The Date Update.
CL#4NewJersey called me yesterday afternoon as I was in the middle of refinancing my condo so I could pay for my purchases at Target. (“I just need to pick up one thing.”) So I told him I would call him back when I got back into D.C. He said he wanted to go to the gym, and asked if he had time. I said “Of course – go right ahead. Let’s aim for 8?” We agreed, but I called him anyway when I got back to D.C. at 6:15. I left him a message, knowing he was at the gym and said he wouldn’t pick up, and then realized by 7:30 I had not heard from him. So I walked the dogs, but I was unsure about getting ready or not. By 8:00, I was half dressed and laying on my bed doing a crossword puzzle. Then he called.
Him: “I’m downstairs.”
Me: “Holy shit! What??”
I buzzed him in, he came up, walked in without knocking (I like that, but only because I feel comfortable with him) and then he bent down to play with the dogs. Any anger I had about not getting a heads up “I’m on my way” phone call disappeared as he bent down and asked Sammy how his back was feeling. I could so fall in love with this man. Jinx. Damn!
I finished getting ready as he watched T.V. and then he said, “It’s good to know that you’re late because I’m always late.” I said, “I wouldn’t have been late if you called and told me you were on your way.” He said with a big smile on his face and in his usual wiseass manner, “Oh, so it’s my fault you’re late?” Ok ok, so we have gotten into the method of his madness a little. Communication: not his forte.
Off in search of food, we decided on this massively popular sushi place near my place. The wait was 30 minutes, so we ran out to get a drink at another bar. We then returned to the restaurant for dinner. We got a nice table, tucked away in the corner with only a few other tables nearby. Once we ordered, this hilarious conversation commenced. We talked about work, but not boring operational things. These were stories about funny things that happened to him, to me – his boss egged him on to act like a fratboy and it caused someone to file a frivolous lawsuit, I’m a witness in a sexual harassment lawsuit.

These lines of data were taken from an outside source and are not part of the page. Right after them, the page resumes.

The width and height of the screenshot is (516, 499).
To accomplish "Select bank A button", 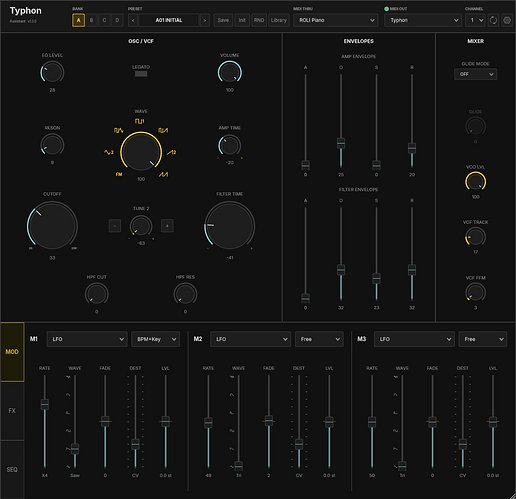I will click(78, 20).
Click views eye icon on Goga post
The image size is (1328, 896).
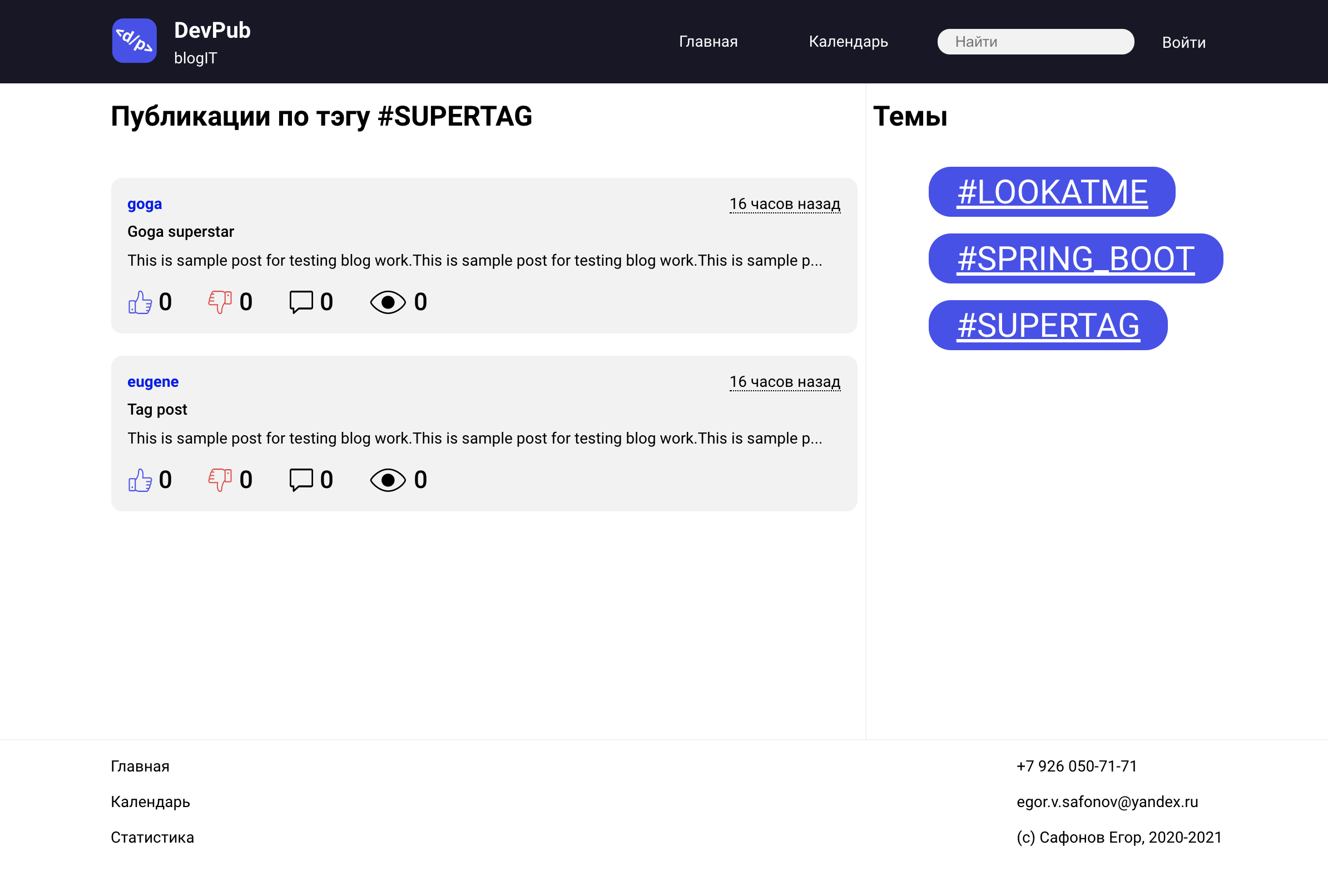click(x=388, y=302)
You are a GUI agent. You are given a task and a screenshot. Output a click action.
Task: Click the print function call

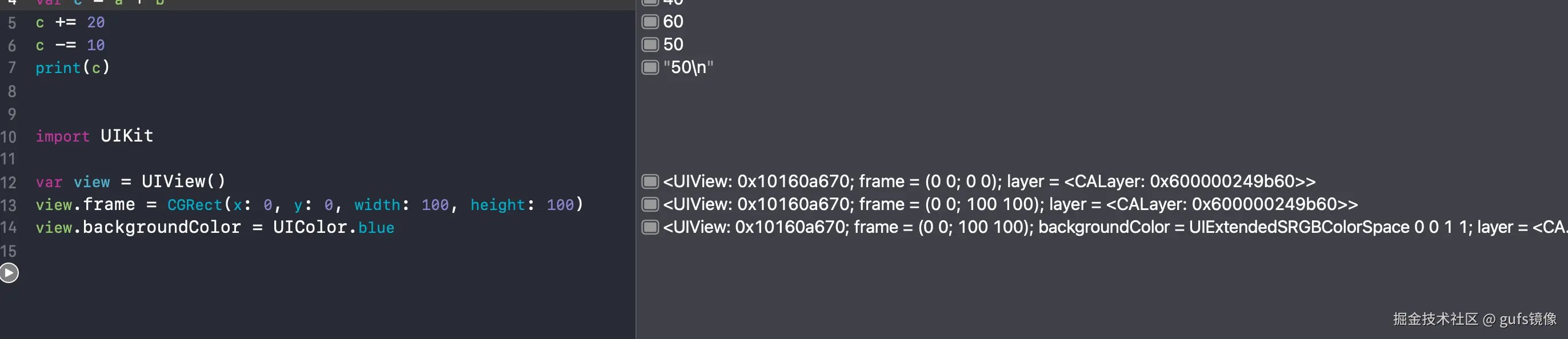pyautogui.click(x=58, y=67)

CL#4NJ: All of a sudden I just realized that everyone is listening to us.
Velvet: That’s because we’re both laughing our asses off, and very loudly.
CL#4NJ (raising his voice): I’m not loud!!!
Velvet: HA! But if they are listening to us, why isn’t anyone else laughing? These stories are gold!
CL#4NJ: I don’t care if any of them are laughing. You are, and that’s all that matters.
Even though everyone was potentially listening to us, it didn’t matter. It seemed like we were the only people in there.
At some point during this conversation, I found the courage to ask what had been bothering me all week. We were talking about how our weeks were and I said, without thinking at all about it, “Were you busy? Was that why you were slow in answering emails?” He said, “Well, two things. One, yes I was busy, two I didn’t realize I was slow in answering emails.”
Ok, so I have two things here. He doesn’t return phone calls and he doesn’t always answer emails – for the reason seeming to be that he doesn’t call back when he doesn’t think there’s anything to say. I don’t know. So he’s bad at communication. Okay.
Before we left I dared him to flick the light switch behind where he was sitting. He did it, and the lights for the restaurant went off. I’m still laughing. All right, you could say I took advantage – I knew from stories he told that he could easily be egged on to do this. I’m ruthless and conniving when it comes to my own entertainment.
After dinner we went outside into the wind, dodged a witch on a bicycle, and walked back toward my place. But then we popped into another bar for another drink. We sat at one table at the edge of the restaurant. There was an empty table next to us, so he said, “You can sit over here with me if you want.” I squeezed into the booth next to him. Then some people came in and said to the table next to us, “You didn’t save our seats!” Then all of them looked at us. CL#4NewJersey said, “Ok, we’ll slide down, but just so you know, I won’t be able to properly grope her now.” They fired back with, “You can still grope her, no problem.”
Anyway, we literally sat there with our hands all over each other, finished our drinks, then left. We went back to my place, and after about 5 minutes of talking about watching TV, we started messing around. I decided it was best to keep him overnight, you know, for observation. We are still holding back somewhat, on all the good stuff. But other than that, it was an awesome night. I don’t like to touch or be touched when I’m sleeping. I’m no cuddler. But I like it with him. It’s nice to wake up in the middle of the night and feel that he’s holding my hand.
This morning when we woke up, he was rubbing Thora’s head because she crawled up and put it on his leg. The dogs and I walked him to his car. All of this is good so far, right? If we could stop right here, everything would be wonderful. But, no. We have strange goodbye #2. He said he had a good time and all that, but then he said, “If you want to get sushi again, let me know.” Huh?
Barbara already gave me some advice, which I love. She slapped me around mom-style. Well, not my mom’s style. My mom would spout out an unfounded insult about him, based on lies, to mask her disappointment that he’s not Greek. Barbara said: “Don’t start doubting a relationship that is still alive and seemingly well.”